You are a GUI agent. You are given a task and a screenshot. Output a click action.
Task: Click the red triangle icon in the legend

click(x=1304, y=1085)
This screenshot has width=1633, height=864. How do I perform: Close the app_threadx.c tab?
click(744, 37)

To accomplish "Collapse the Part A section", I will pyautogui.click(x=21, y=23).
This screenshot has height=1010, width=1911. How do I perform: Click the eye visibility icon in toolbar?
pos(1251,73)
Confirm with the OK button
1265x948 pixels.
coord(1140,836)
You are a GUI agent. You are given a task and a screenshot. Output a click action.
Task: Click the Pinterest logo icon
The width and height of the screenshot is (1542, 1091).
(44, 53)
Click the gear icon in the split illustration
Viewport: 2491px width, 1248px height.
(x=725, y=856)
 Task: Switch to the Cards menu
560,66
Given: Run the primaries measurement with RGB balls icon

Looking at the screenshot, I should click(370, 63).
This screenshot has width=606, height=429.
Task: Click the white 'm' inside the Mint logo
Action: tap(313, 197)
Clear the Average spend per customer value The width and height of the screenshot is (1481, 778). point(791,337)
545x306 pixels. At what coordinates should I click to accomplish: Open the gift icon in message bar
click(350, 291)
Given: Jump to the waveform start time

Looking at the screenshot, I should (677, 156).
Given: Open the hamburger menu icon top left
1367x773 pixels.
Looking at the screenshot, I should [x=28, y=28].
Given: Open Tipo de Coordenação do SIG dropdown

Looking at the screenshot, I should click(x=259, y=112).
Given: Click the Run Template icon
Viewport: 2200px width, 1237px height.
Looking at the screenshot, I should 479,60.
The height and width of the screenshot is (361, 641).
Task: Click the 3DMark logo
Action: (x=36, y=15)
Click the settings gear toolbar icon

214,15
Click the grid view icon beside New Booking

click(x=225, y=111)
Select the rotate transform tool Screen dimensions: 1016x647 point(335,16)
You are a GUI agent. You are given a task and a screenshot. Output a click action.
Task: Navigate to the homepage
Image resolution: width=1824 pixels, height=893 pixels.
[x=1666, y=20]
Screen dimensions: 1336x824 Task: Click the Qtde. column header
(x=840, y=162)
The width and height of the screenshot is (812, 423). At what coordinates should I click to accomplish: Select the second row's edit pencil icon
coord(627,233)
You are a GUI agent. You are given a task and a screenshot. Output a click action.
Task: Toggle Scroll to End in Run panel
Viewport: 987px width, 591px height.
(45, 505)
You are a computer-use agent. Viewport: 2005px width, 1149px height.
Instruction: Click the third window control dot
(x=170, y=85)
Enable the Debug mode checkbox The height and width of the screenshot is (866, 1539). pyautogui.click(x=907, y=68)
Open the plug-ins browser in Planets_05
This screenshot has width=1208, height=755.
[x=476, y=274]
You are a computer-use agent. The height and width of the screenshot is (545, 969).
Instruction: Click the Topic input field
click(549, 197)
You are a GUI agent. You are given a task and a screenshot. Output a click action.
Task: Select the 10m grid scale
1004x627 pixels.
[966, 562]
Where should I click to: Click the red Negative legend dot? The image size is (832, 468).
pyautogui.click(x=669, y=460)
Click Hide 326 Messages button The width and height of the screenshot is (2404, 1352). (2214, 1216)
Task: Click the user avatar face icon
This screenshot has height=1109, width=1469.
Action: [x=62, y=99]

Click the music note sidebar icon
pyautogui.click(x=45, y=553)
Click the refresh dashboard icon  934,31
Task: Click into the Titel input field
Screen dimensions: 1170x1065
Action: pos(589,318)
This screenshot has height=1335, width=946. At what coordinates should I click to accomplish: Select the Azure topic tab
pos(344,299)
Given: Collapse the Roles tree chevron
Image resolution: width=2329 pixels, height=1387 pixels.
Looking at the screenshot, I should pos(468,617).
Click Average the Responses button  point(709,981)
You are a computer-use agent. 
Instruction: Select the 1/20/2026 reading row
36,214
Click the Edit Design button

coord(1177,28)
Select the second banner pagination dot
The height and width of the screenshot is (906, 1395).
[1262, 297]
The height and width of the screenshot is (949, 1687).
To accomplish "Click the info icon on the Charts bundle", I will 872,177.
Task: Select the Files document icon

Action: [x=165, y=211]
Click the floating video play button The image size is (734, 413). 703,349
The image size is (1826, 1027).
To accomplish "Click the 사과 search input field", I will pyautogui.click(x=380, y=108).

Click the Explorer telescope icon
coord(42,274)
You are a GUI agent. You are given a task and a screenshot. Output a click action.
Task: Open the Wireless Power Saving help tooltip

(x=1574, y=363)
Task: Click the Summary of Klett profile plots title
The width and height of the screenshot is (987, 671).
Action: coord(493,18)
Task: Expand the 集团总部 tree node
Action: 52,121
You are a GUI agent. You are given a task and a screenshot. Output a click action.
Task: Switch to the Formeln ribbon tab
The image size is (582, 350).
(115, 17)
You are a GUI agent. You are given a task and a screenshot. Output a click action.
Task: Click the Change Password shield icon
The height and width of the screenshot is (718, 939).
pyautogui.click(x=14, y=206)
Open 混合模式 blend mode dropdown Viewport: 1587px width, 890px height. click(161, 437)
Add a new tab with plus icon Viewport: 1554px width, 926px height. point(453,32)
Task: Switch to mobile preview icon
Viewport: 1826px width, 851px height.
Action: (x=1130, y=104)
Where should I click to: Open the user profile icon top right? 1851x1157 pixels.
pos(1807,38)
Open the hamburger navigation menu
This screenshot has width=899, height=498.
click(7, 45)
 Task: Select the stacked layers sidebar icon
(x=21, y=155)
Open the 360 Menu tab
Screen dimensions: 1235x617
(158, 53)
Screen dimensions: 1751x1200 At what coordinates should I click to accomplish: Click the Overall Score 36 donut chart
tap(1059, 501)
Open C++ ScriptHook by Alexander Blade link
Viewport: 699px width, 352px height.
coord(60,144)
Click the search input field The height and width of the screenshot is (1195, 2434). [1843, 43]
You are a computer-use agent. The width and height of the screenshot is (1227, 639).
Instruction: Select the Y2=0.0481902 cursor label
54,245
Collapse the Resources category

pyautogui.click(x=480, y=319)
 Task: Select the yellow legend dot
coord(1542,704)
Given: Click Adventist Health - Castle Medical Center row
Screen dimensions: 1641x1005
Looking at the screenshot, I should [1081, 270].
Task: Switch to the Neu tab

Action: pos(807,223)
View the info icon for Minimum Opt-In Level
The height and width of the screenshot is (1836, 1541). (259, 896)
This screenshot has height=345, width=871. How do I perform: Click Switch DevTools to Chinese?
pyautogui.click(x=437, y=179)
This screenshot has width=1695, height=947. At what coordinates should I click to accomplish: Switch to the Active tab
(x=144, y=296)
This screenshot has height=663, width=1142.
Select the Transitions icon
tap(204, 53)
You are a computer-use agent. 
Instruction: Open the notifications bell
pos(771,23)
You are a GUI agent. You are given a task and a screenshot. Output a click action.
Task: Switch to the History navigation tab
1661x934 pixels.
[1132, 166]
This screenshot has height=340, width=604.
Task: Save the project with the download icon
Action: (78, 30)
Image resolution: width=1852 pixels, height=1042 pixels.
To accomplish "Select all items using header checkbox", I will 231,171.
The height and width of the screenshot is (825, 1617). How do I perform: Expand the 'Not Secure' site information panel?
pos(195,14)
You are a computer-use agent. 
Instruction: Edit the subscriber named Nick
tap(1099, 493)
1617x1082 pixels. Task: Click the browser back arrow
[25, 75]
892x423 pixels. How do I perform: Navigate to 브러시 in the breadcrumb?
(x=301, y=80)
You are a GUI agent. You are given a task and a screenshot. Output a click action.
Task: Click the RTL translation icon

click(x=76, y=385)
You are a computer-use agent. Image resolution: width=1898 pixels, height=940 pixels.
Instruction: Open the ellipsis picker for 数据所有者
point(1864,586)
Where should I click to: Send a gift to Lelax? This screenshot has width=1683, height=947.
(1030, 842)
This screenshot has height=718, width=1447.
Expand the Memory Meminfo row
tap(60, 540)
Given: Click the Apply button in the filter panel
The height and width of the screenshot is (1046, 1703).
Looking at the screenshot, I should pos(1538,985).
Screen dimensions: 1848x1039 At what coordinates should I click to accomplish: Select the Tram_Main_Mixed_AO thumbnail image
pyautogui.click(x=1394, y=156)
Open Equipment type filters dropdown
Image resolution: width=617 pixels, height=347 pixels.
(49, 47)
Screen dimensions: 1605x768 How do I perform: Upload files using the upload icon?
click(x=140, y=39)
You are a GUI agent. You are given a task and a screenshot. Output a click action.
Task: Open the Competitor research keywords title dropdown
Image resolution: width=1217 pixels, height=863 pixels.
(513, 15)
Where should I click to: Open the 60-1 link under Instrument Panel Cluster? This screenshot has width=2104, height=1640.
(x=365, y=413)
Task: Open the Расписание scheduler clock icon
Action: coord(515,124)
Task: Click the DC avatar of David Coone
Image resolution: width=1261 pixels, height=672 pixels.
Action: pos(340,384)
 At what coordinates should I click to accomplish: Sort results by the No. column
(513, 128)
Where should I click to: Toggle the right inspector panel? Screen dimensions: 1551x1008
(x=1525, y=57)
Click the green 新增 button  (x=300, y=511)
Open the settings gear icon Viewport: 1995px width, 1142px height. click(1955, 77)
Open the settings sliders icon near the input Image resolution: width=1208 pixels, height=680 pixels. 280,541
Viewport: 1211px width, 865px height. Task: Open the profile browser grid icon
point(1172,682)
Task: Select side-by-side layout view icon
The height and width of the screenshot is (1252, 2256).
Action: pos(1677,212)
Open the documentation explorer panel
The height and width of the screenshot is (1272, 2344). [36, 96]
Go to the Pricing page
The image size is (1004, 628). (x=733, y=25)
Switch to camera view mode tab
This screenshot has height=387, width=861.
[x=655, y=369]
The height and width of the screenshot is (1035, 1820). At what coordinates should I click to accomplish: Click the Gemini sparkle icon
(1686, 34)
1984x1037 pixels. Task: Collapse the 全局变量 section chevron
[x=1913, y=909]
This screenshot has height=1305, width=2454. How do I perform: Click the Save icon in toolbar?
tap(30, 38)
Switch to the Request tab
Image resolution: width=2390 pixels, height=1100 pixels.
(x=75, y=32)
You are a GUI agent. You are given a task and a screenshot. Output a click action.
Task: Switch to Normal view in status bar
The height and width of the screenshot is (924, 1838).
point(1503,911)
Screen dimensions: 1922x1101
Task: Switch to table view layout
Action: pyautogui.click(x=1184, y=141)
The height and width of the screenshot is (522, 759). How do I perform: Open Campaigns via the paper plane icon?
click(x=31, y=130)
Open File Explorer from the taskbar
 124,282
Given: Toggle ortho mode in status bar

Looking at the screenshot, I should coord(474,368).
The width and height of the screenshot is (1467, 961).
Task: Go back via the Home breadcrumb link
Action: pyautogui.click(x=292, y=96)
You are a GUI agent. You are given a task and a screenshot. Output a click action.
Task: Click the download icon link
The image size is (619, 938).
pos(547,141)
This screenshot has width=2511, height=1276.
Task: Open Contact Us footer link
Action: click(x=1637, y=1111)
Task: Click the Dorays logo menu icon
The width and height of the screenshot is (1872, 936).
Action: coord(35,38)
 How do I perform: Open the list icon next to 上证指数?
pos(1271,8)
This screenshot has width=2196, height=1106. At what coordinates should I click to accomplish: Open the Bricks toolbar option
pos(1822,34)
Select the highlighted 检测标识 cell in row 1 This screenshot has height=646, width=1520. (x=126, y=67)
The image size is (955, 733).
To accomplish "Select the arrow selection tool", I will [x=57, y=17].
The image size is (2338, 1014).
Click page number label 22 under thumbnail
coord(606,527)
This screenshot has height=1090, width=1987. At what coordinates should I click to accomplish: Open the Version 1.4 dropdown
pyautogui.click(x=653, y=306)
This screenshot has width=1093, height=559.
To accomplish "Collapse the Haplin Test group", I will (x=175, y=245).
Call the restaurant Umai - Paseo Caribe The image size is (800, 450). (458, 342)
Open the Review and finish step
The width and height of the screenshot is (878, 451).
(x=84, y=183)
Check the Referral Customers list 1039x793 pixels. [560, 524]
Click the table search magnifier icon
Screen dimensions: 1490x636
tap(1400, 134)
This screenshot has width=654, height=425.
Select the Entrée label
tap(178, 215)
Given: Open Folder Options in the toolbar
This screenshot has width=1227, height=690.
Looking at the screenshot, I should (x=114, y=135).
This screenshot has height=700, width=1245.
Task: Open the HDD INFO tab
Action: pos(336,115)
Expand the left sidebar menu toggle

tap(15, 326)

▶ **WHAT THIS TASK INVOLVES**:
When you reach the line in the material above that holds "Image resolution: width=1217", begin reproducing lines exactly, and stop after the line that holds "Task: Click the DC avatar of David Coone".

▶ **ANSWER AREA**:
Image resolution: width=1217 pixels, height=863 pixels.
(513, 15)
Where should I click to: Open the 60-1 link under Instrument Panel Cluster? This screenshot has width=2104, height=1640.
(x=365, y=413)
Task: Open the Расписание scheduler clock icon
Action: coord(515,124)
Task: Click the DC avatar of David Coone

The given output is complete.